Terrestrial or rupestral ferns. Rhizomes short-creeping, up to 70 mm long (in herbarium specimens), 3–5 mm diameter, bearing scales. Rhizome scales narrowly ovate or ovate, 4–10 mm long, 0.5–2 mm wide, blackish-brown, clathrate. Fronds 45–370 mm long. Stipes 20–150 mm long, yellow-brown or green, bearing ovate scales with short filiform projections throughout. Rachises green, scaly. Laminae 1-pinnate-pinnatifid to deeply 2-pinnate-pinnatifid, narrowly triangular or narrowly ovate or ovate, tapering gradually to the apex, 25–220 mm long, 10–78 mm wide, mid- to dark green on both surfaces, herbaceous, bearing scattered scales, lacking hairs. Primary pinnae in 3–18 pairs below pinnatifid apex, not or only slightly overlapping; proximal pinnae ovate, those at mid-lamina ovate or narrowly ovate; the longest below the middle, 7–55 mm long, 3–17 mm wide, apices obtuse, bases stalked. Secondary pinnae gradually decreasing in length along each primary pinna to the distal end, the basal acroscopic one the largest; the longest proximal secondary pinnae elliptic or ovate, 5–13 mm long, 1–7 mm wide, apices obtuse, incised or partly divided into tertiary segments, bases short-stalked or sessile; the distal secondary pinnae oblong, apices obtuse, bases adnate. Sori away from margin; indusia 1.5–3.5 mm long, straight; free margins of indusia entire or irregularly incised. Mean spore size 44–52 μm long, 33–39 μm wide; perispores with anastomosing wings and low tuberculae in the lacunae.
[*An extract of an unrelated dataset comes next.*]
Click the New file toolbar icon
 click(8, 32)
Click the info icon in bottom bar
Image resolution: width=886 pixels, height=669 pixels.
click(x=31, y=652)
Asplenium cimmeriorum is morphologically similar to A. bulbiferum, A. gracillimum, and A. hookerianum, but differs from all three in having a short-creeping rhizome. It has generally smaller fronds than either A. bulbiferum or A. gracillimum, and lacks the bulbils of those species. It has a slightly narrower frond than A. hookerianum, and is octoploid rather than tetraploid, with larger spores (44–52 × 33–39 μm cf. 31–37 × 23–27 μm). Its habitat is also distinctive.
North Island: Auckland, Taranaki.
South Island: Western Nelson.
Altitudinal range: 5–620 m.
In the North Island Asplenium cimmeriorum occurs only in the Waitomo area of western Waikato, where it grows from 160 m to 460 m. In the South Island it occurs in north-west Nelson and north Westland from Gouland Downs to Punakāiki, growing from near sea level up to 620 m on the Heaphy Track. There are also occasional records from the Inangahua and Buller Valleys.
Asplenium cimmeriorum is largely confined to dark, calcareous sites in high-rainfall, lowland to montane areas (Brownsey & de Lange 1997). It grows most frequently at limestone cave entrances, under overhangs, on cave walls and ceilings or associated rockfalls, or sometimes in deeper caves near the limit of daylight penetration. In the South Island, plants also extend out into surrounding forest, growing on rotting logs, amongst tree roots, or on limestone boulders and rock faces.
Asplenium cimmeriorum was given a conservation status of Naturally Uncommon by de Lange et al. (2013).
There is evidence that A. cimmeriorum hybridises with A. bulbiferum (Brownsey & de Lange 1997).
n = c. 144 (Brownsey & de Lange 1997).
DNA analyses strongly suggest that A. cimmeriorum is an allopolyploid species derived from A. bulbiferum and A. hookerianum, and that the populations from the North and South Island have independent polyploid origins (Shepherd et al. 2008; Perrie et al. 2010).